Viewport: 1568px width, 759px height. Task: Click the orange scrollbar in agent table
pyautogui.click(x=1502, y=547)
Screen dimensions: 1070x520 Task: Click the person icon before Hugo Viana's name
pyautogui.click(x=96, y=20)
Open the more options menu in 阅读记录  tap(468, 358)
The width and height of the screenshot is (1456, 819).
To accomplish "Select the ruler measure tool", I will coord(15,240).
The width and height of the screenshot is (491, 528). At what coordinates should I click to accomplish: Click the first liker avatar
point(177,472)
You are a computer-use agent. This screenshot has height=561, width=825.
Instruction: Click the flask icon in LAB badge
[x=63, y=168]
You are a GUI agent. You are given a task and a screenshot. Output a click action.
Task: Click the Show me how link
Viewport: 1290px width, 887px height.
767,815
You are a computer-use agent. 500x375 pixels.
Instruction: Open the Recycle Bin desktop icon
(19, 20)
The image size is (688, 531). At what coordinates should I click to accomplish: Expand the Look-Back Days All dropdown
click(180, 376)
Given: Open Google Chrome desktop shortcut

* * *

== TASK STATEMENT ==
Every entry, from first to last, should be written out exactly.

== RESULT BELOW ==
Viewport: 1568px width, 759px height. Task: Click the orange scrollbar in agent table
pyautogui.click(x=1502, y=547)
Screen dimensions: 1070x520 Task: Click the person icon before Hugo Viana's name
pyautogui.click(x=96, y=20)
Open the more options menu in 阅读记录  tap(468, 358)
The width and height of the screenshot is (1456, 819).
To accomplish "Select the ruler measure tool", I will coord(15,240).
The width and height of the screenshot is (491, 528). At what coordinates should I click to accomplish: Click the first liker avatar
point(177,472)
You are a computer-use agent. This screenshot has height=561, width=825.
Instruction: Click the flask icon in LAB badge
[x=63, y=168]
You are a GUI agent. You are given a task and a screenshot. Output a click action.
Task: Click the Show me how link
Viewport: 1290px width, 887px height.
767,815
You are a computer-use agent. 500x375 pixels.
Instruction: Open the Recycle Bin desktop icon
(19, 20)
The image size is (688, 531). At what coordinates should I click to accomplish: Expand the Look-Back Days All dropdown
click(180, 376)
Given: Open Google Chrome desktop shortcut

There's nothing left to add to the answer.